O mercado financeiro tem características únicas e privilegiadas por sua simbiose com o lugar onde funciona fisicamente, a City de Londres. Basicamente, a City corresponde à Londinium romana, a cidade erguida no primeiro século da era cristã, cercada de muralhas cujos vestígios existem até hoje.
O resto da cidade se espalhou à sua volta, mas desde a alta Idade Média a City se estabeleceu como centro comercial, o berço da classe que depois seria conhecida como burguesia, aliada ou rival da monarquia, dependendo de seus interesses. Muitas sedes das corporações originais continuam na City: a dos mercadores de tecidos, a dos ourives, a dos peixeiros.
Estas antigas guildas, muitas transformadas em influentes associações filantrópicas, continuam até hoje a eleger o Lord Mayor, ou lorde-prefeito, assessorado por dois xerifes. O cargo existe desde 1189. Como os cônsules da Roma antiga, o Lorde Mayor tem mandato de um ano, durante o qual usa manto de pele, chapéu de pluma, carruagem dourada e outros apetrechos que fazem a alegria da plebe em ocasiões cerimoniais.
Por trás dessa encantadora encenação existem interesses carnalmente conectados com o mercado financeiro, que hoje tem uma parte física também em Canary Wharf, a região das antigas docas.
“Londres”, no sentido de indústria financeira, hoje ocupa o primeiro lugar no Índice de Centros Financeiros Globais, à frente de Nova York. O índice analisa fatores como competitividade, infraestrutura, recursos humanos, reputação e “fatores gerais”. A instabilidade pós-Brexit pode afetar esta posição.

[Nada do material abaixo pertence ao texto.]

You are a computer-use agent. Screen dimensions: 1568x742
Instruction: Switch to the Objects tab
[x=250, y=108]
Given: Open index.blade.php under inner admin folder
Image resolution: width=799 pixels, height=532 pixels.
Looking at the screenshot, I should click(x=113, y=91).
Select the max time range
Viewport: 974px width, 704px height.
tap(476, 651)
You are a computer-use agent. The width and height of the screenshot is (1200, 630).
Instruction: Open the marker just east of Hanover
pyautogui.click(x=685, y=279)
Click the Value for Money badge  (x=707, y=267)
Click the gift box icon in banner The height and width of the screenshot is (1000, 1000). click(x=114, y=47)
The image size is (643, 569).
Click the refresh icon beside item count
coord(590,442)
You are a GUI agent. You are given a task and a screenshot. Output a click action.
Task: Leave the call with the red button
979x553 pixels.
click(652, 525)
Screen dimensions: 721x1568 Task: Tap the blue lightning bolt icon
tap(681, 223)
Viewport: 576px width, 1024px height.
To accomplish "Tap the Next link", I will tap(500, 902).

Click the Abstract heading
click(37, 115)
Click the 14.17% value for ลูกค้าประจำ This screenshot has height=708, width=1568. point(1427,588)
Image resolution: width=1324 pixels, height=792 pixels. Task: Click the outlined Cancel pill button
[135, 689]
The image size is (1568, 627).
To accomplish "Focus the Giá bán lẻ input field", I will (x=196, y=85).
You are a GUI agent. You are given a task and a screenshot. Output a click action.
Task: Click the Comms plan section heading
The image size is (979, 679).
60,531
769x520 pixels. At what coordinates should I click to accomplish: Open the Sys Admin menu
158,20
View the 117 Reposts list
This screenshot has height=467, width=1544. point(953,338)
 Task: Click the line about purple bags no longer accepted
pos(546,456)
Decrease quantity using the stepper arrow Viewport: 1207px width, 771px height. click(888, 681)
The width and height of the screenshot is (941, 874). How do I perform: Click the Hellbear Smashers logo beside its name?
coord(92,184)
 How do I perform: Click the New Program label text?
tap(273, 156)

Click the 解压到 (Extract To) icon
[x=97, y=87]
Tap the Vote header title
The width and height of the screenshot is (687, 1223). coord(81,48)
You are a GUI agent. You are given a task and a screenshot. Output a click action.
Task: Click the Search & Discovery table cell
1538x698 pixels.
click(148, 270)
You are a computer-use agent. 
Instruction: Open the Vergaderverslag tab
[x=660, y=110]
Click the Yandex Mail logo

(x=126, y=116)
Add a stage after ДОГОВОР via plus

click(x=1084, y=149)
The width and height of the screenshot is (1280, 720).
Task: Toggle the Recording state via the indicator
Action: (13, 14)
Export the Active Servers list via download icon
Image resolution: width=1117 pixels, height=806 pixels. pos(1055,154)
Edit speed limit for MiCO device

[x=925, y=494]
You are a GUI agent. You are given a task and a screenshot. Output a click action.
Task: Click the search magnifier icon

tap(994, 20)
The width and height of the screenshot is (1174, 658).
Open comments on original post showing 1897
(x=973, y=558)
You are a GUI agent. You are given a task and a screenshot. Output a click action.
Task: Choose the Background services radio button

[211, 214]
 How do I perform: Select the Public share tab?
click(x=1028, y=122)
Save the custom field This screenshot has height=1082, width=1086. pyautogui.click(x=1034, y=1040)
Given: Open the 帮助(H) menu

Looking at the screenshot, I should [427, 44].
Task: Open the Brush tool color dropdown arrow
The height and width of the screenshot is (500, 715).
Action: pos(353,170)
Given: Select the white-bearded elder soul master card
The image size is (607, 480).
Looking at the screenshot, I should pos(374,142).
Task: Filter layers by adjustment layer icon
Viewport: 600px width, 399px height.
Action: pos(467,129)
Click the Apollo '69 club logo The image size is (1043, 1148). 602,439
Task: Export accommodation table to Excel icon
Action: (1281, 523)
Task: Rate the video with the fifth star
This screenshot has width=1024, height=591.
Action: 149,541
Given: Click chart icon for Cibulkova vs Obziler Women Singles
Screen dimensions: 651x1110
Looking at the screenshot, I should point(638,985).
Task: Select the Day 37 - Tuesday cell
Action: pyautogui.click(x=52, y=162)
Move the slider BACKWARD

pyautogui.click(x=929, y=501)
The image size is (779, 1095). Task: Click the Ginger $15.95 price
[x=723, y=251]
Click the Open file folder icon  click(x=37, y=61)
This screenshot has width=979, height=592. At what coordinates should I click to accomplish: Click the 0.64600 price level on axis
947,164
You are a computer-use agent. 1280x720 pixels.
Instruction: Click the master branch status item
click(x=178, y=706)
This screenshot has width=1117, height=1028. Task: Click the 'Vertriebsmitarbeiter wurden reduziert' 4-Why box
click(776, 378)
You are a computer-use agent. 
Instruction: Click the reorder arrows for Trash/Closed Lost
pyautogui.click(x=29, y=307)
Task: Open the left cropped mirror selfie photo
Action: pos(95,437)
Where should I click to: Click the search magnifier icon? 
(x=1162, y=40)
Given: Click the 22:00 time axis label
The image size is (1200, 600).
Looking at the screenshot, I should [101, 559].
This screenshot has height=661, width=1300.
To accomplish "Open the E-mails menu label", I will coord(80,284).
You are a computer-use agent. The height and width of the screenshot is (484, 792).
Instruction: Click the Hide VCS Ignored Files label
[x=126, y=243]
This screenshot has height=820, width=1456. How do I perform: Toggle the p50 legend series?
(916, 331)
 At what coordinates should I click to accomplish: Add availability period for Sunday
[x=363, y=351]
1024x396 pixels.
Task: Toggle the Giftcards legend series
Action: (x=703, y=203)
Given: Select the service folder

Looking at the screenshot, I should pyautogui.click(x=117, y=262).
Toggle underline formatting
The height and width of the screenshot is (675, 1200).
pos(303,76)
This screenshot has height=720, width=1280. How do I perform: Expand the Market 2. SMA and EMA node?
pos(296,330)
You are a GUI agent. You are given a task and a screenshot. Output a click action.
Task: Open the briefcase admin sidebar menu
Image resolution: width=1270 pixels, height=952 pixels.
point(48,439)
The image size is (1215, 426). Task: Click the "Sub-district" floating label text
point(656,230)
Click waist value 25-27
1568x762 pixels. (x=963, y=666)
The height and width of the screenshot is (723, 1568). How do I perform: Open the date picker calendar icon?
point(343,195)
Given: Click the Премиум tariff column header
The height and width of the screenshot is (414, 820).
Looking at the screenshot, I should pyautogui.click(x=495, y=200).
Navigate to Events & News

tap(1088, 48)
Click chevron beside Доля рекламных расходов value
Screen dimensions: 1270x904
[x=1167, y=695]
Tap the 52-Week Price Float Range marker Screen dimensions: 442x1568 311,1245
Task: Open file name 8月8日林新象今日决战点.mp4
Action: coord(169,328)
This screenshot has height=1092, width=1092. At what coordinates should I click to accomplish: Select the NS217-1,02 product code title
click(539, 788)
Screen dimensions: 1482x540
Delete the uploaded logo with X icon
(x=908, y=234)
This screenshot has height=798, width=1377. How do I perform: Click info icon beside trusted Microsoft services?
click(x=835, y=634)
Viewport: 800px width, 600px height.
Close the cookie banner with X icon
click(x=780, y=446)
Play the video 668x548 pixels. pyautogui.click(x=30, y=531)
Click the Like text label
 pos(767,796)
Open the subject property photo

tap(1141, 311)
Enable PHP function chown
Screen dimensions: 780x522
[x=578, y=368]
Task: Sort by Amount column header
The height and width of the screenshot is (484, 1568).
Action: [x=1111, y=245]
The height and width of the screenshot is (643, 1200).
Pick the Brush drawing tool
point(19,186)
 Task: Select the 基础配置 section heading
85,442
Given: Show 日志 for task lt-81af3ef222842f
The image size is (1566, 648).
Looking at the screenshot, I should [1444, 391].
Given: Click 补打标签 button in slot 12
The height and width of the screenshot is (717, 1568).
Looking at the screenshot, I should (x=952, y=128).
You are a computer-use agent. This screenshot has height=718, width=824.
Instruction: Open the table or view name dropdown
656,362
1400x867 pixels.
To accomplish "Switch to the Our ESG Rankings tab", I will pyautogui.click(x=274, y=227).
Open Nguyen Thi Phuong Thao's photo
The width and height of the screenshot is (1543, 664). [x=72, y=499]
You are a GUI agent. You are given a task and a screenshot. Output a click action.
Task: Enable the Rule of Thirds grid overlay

O que o mercado financeiro baseado em Londres mais quer, depois do plebiscito, é manter os “direitos de passaporte”. É um mecanismo que funciona como um passaporte mesmo, mas de dinheiro, muito dinheiro. Através dele, operadores da City podem exercer qualquer tipo de atividade financeira em todos os países da União Europeia, sem restrições.
Fora do mundo da fantasia, ninguém imagina que a indústria automobilística alemã queira apoiar tarifas que penalizem suas exportações ao Reino Unido ou produtores de tomate sicilianos joguem no mar suas safras só para se vingar dos britânicos malvados que votaram por sair da União Europeia.
Mas no planeta financeiro o jogo é mais rápido e competitivo. Se o dinheiro não está bem estacionado aqui, tem outra vaga ali. A França já está querendo pegar as sobras da City – incluindo aí uma vingancinha contra David Cameron, que em 2012 estendeu o tapete vermelho aos franceses interessados em se livrar da alíquota fiscal de 75% aprovada na fase enlouquecida do governo de François Hollande.
Mais discretamente, a Alemanha também sonha com uma fatia das transações em euro da City. É coisa que pode chegar a 1 trilhão de euros.
As decisões mais importantes, do presente e do futuro imediato, estão relacionadas à esfera da competitividade econômica do Reino Unido. George Osborne, o ministro da Economia que queimou a língua – e possivelmente, mas não com certeza plena, seu futuro politico – ao fazer uma campanha agressiva pela permanência na União Europeia, já anunciou a primeira providência.
Em vez de castigar o povo ignorante que votasse no Brexit, como prometeu fazer com cortes em benefícios sociais, Osborne disse que vai cortar os impostos corporativos de 20% para 15% por cento. Só para comparar, os impostos corporativos acumulados no Brasil atingem 34%.
Aumentar a competitividade econômica do país numa hora de instabilidade é coisa de adultos. As crianças ficam resmungando em casa ou saem às ruas para ouvir Bob Geldof repetir, pela milionésima vez, que os bons velhinhos do reino se transformaram em perversos destruidores do “futuro dos jovens”.